Harry will also drop into a recording session with Jon Bon Jovi, who is re-recording his song “Unbroken” with the Invictus Games Choir on February 28. In an interview on BBC Radio 2 on Tuesday, Bon Jovi jokingly referred to Harry as “the artist formerly known as Prince.”
In a statement interpreted by the British press as a thinly veiled shot at the family’s demands, the couple said “there is not any jurisdiction by The Monarchy or Cabinet Office over the use of the word ‘Royal’ overseas” — but nonetheless agreed to stop using the term.
The developments all stem from the couple’s surprise decision to step back from royal duties and split their time between the UK and North America.
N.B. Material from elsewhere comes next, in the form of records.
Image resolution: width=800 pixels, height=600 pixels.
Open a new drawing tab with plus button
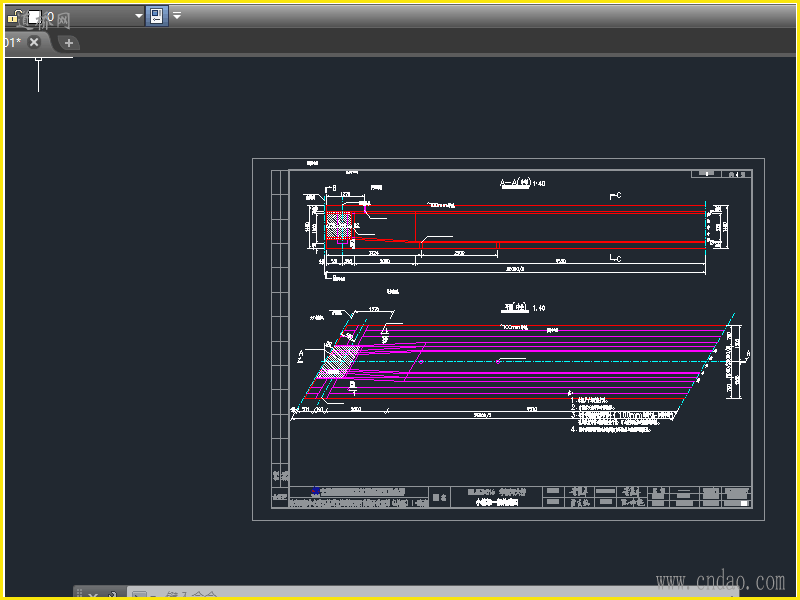(68, 43)

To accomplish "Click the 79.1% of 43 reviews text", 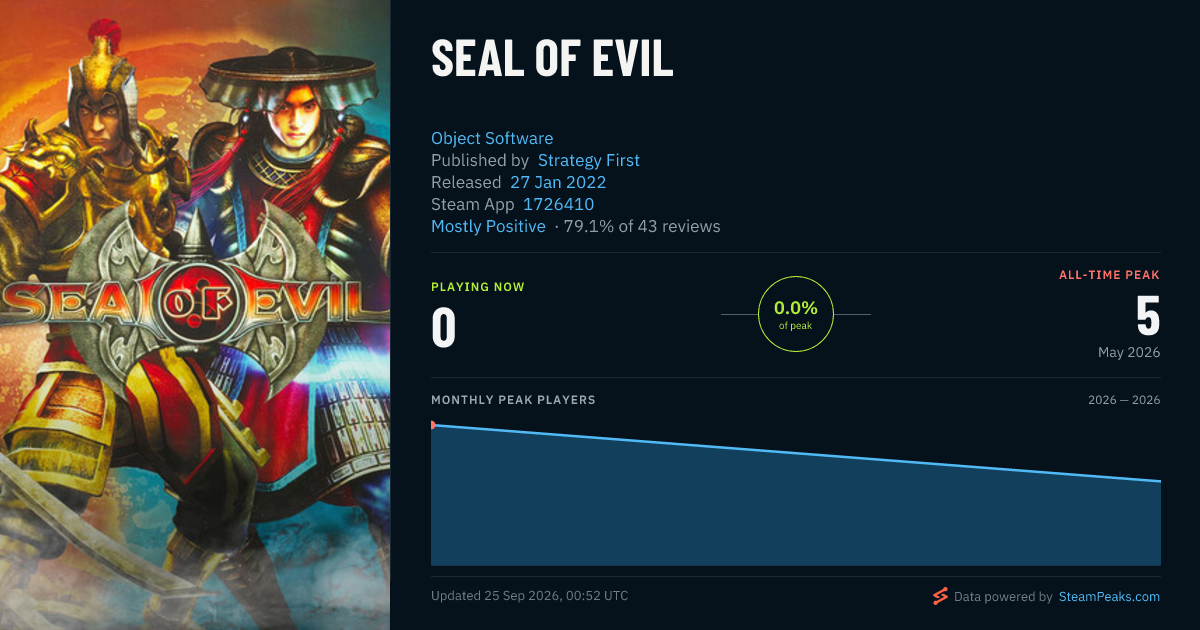I will tap(642, 226).
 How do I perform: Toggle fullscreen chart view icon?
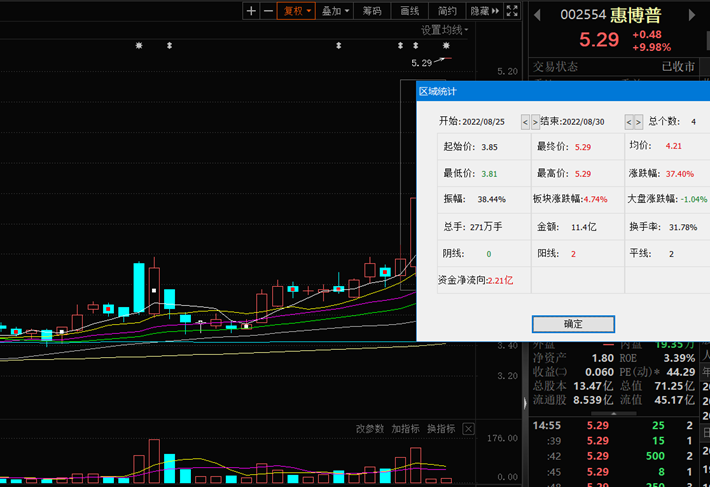pos(512,11)
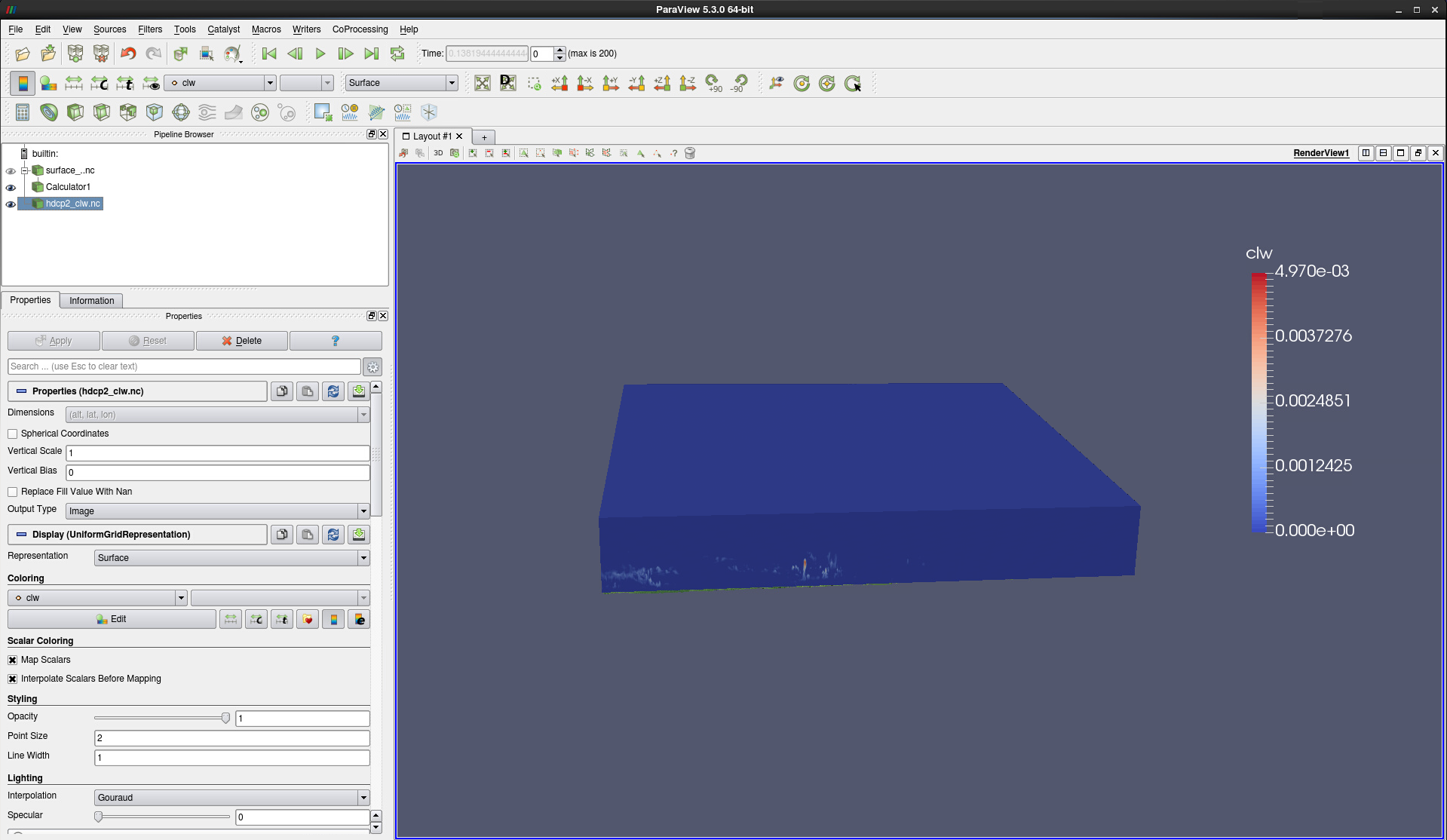Hide Calculator1 using its eye icon
Screen dimensions: 1447x840
[11, 187]
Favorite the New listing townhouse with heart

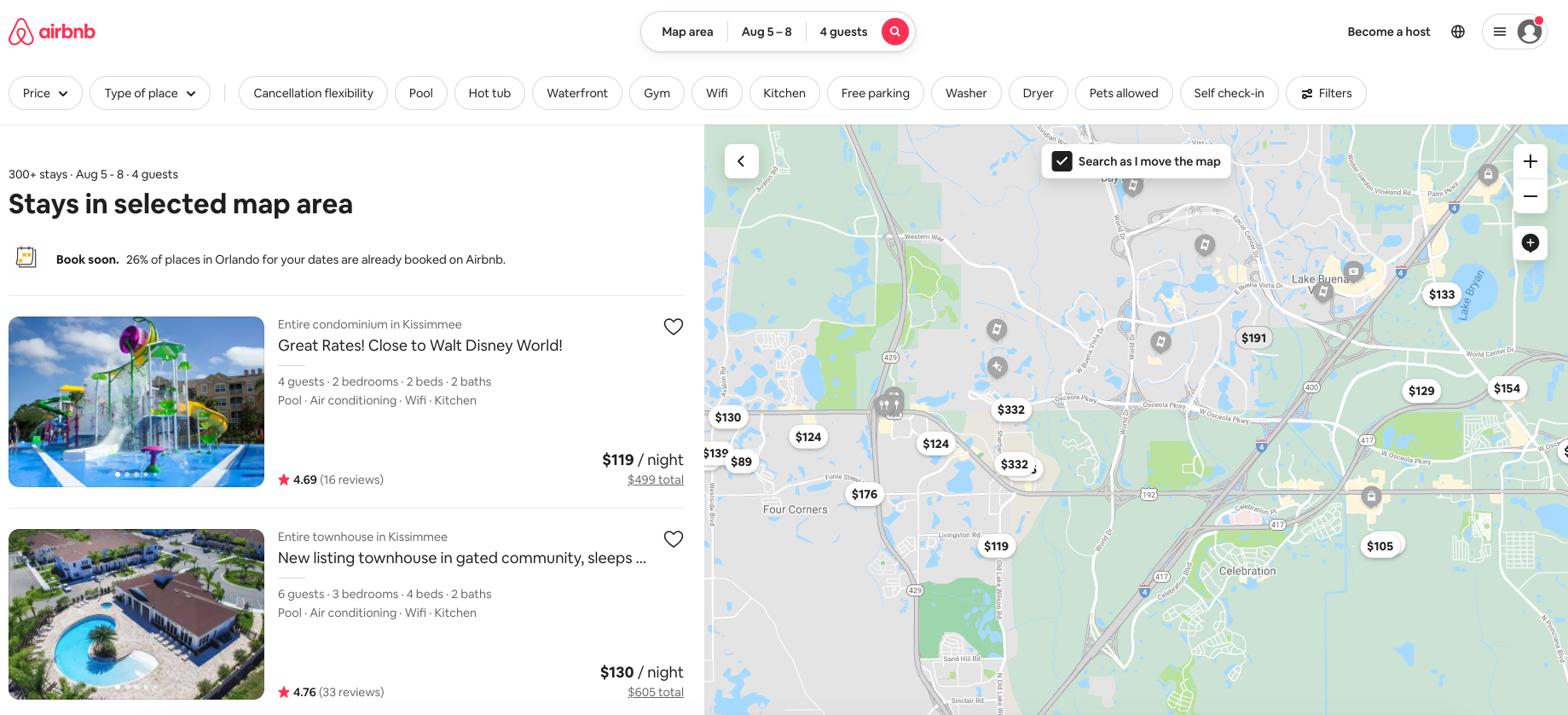(674, 539)
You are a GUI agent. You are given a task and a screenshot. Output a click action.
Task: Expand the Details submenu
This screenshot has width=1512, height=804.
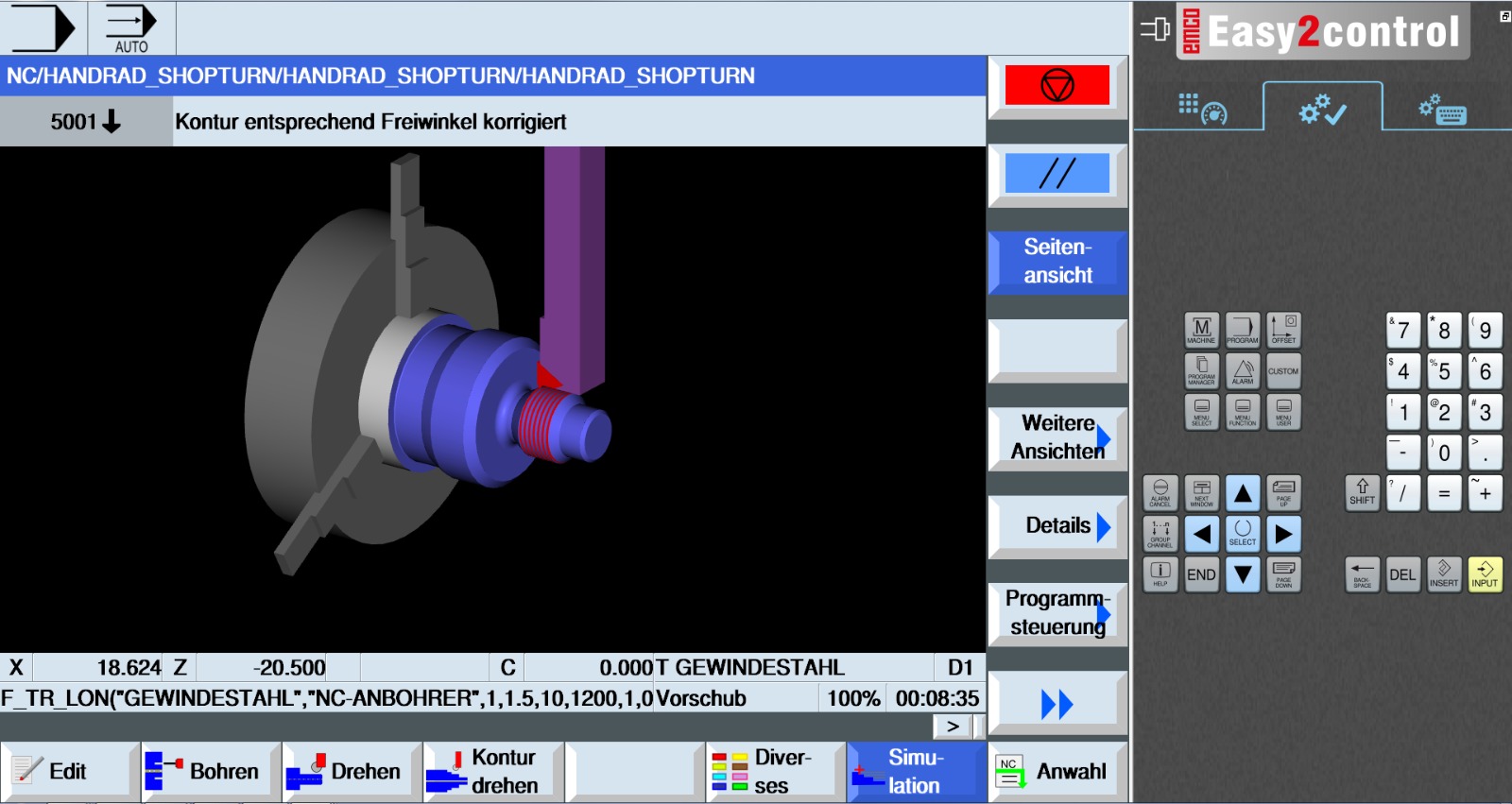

The couple spent an extended Christmas break on Vancouver Island in Canada with their son, Archie, and have spent much of this year in the country, where Meghan worked as an actress in the TV show “Suits.”
A 12-month transition period will begin for the pair at the end of March, during which they will work on establishing their nonprofit organization.
They are expected to return to the UK frequently and it is anticipated that Harry will attend the London Marathon in April, in his capacity as patron. The Duke and Duchess will also attend the Invictus Games in The Hague in May.